IN 1751, visiting what we now know as The Yorkshire Dales, the traveller Richard Pococke was astonished to see what he called “houses built in most of the fields”. He described the spectacle as “unusual and uncommon”.

Chiefly built of wood, under a heather thatch, most of these ‘houses’ were in fact barns. They were the predecessors of the stone field barns that are now a defining feature of the Dales landscape. Altogether there are estimated to be around 6,000. Within half a mile of Muker there are about 100, some 80 or so of which are in view from a point on the Pennine Way.

How the field barn came to be such a ubiquitous feature of the Dales is lost in antiquity. But farmers there long ago found it was easier to keep livestock and the two materials most closely associated with it – hay and manure - in fields around the farm rather than at the central farmstead. Thus the barns arose, each housing a small number of cattle. Hay from the nearby fields could be led straight to the barn, where it was forked into a loft. Dung could be shovelled to a ground-floor space, to be later spread on the fields.
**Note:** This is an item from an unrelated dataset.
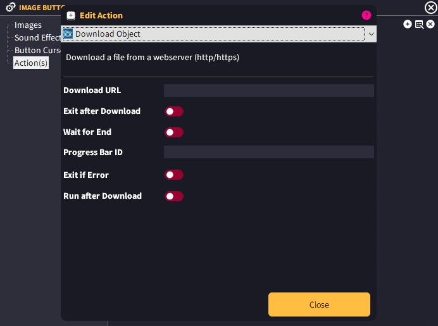The height and width of the screenshot is (326, 438).
Task: Select Images in the tree
Action: 28,25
The late Bill Mitchell, that peerless chronicler of Dales life, was told that lads going to school were sometimes given the task of “foddering” (feeding) the cattle in the barns en route.

A Harry Cockerill, of Askrigg, recalled unconventional visits of his own. An accordion player at local dances, which sometimes went on till 3am, he foddered the cows on his way home. “I didn’t know if the moon was going to bed or the sun was getting up.”

Roofed with local slate, these unpretentious stone structures therefore speak eloquently of the evolution of the Dales and its human story. But modern farming, in which tractors and quad bikes have made operating from a central point more convenient, has rendered them redundant. So the barns, though coveted for home conversions, are falling into decay.

Not wanting sporadic development, the national park has restricted conversions to within, or close to, existing settlements. But it now looks poised to allow conversion of roadside barns, of which there are thought to be as many as 800 – more than one-in-ten.

“This should have been allowed years ago,” declares national park member John Blackie, a vigorous campaigner for local homes for local people. The Yorkshire Dales Society, passionate defender of the Dales landscape, is also said to be supportive.

But this is a very risky measure. Building restraints on conversion won’t disguise a roadside barn’s transformation into a home. Think gates, perhaps a gravel drive, flower tubs, coach lamps, kids’ plastic playthings, parked cars. There’s talk of a “conversion levy”, with £25,000 quoted for a “four- bedroomed house”. How many locals want, or could afford, a four-bedroom house?

As the Wensleydale-based author, the late Geoffrey Wright, says in his excellent book The Yorkshire Dales (1986): “It is the combination of stone barns and stone-walled fields which forms the most memorable aspect of the Dales landscape and makes it unique in Britain, possibly in Europe.” Part-realising Pococke’s vision, and passing a house where virtually every roadside barn now stands, could destroy that fundamental attraction.